I was listening to a podcast today. Nothing really enormously newsworthy in that, I guess, but I want to make the point that was listening to the podcast. I listen to a lot of podcasts during the week. I used to watch several podcasts, as well, but I really don’t do anything with video podcasts lately. I think the main issue is time. Audio podcasts, or audiobooks, afford me some level of multi-tasking, even if it’s only listening while I’m driving. It’s like free new stories every week. I have certain days “assigned” to certain podcasts. I really like podcasts. But I don’t like making time to watch them.
During the podcast to which I was listening today, the interviewers used a video clip of some breaking news coverage. Now, there are two versions of this particular podcast, and, of course, I could have watched the video had I chosen the video version. In this case, I only had the audio of the interview. My brain filled in the blanks, however. I could imagine the scene very well, see the interview taking place in my head. It happened automatically, really, in a similar way to which my imagination fills in the blanks when I’m reading. I can see the version of what I think it looks like as clearly as if I were watching the actual video.

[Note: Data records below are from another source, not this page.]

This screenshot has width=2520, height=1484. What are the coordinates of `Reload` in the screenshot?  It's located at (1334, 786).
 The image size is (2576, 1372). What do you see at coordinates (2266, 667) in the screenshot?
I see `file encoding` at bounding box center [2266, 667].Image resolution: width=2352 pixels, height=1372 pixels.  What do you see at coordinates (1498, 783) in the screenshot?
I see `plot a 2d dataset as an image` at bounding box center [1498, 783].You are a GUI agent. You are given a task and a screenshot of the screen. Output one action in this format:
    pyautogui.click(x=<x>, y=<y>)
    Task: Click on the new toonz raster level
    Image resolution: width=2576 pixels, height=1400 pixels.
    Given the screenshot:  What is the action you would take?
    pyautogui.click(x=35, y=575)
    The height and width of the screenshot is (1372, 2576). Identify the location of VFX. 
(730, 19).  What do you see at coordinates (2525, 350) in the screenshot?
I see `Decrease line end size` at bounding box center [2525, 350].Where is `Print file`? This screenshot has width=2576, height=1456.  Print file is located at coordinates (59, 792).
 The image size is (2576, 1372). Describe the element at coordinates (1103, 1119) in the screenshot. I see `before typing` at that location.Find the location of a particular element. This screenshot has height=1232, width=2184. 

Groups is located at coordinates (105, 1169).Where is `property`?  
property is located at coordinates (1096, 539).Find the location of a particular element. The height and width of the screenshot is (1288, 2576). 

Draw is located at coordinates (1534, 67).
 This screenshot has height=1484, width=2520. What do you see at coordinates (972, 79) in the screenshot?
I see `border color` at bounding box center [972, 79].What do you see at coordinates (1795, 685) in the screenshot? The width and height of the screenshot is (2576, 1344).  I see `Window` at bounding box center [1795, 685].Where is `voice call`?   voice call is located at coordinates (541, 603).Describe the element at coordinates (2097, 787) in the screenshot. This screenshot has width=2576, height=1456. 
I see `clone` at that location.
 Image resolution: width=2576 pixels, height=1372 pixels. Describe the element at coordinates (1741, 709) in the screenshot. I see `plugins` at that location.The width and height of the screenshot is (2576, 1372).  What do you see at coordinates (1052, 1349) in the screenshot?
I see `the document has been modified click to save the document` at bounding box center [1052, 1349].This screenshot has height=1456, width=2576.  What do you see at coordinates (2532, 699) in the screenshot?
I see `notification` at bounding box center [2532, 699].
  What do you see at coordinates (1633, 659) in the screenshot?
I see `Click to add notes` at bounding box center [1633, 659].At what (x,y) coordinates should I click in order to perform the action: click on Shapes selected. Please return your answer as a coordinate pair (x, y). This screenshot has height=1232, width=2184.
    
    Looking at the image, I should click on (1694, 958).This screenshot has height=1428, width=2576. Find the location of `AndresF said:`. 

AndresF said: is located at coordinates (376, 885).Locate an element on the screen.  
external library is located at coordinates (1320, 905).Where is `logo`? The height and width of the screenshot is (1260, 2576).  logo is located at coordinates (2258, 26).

Sometimes, after listening to a certain correspondent for some time, I’ll have an image in my head of what they look like, and I’m surprised when I actually see a picture, because they look nothing like what I imagined.
I like imaging these sorts of things, because I think it’s sort of like a muscle that needs to receive periodic exercise. I’m listening to an audiobook this week, in which, at the end of Part I, a homicide is committed (it’s a mystery novel). The author wrote just enough detail that I imagined the scene perfectly. I’m sort of scared to see the movie, because I think they’ll mess that up.
Something I’ve always admired about British television and film is that they tend to be much closer to stage productions. In theatre, we design sets and stage action so that there’s just enough seen on the stage to permit the audience to fill in what’s missing with their imaginations. If the scene I had just finished in the audiobook were staged in a play, for example, the gunshots might happen offstage. The actor might rush to a door, the other side of which is invisible to the audience, gasp, and stumble backward. The point is, the audience didn’t need to see the violence, and they don’t need to see the bloody scene that follows (which the author of the novel describes in great detail). They can imagine what it looks like, and staging the action that way encourages them to do so.
In British television and films, there is frequently a similar staging with violence and sexual activity, for example. We see enough to know what’s happening, without being explicitly shown every detail. American film and television bothers me because it wants to show, in as graphic a detail as possible, everything, from the facial expressions of the actors (a good thing) to all of the violent and sexual details of the story (not a good thing). More than gratuitous shock value, I think what bothers me the most is that it leaves nothing to the imagination.
I wonder if this contributes to the horribly unimaginative state of our society. It’s as though we must have everything shown to us. We can’t imagine anything for ourselves. Certainly, this must be a contributing factor to the illiterate nature of our culture. Many people, youth and adults alike, have lost the mental energy to read a story and imagine it visually in their heads, choosing instead to see it the way a different person envisioned the scene. Why choose to imagine events in war-torn nations when news media will show us all of the bloody details we can handle? Why imgaine sex when anyone can see other people engaging in the activity with a few mouse clicks to the “red light” district of the Internet?
We’re overloaded with images. Even setting the extreme examples I’ve just mentioned aside, we’re so addicted to seeing things through the eyes of others, that we forget that we have the ability to see those things on our own volition, as well. I’m not arguing that film-making is somehow less valid as a form of artistic expression, not at all. I just wonder what the effect would be if all visual media found creative ways to do what a stage production does: show us just enough that we can imagine the rest for ourselves?
I think we would find the muscles of our imaginations receiving a great workout. And I think that would be a good thing.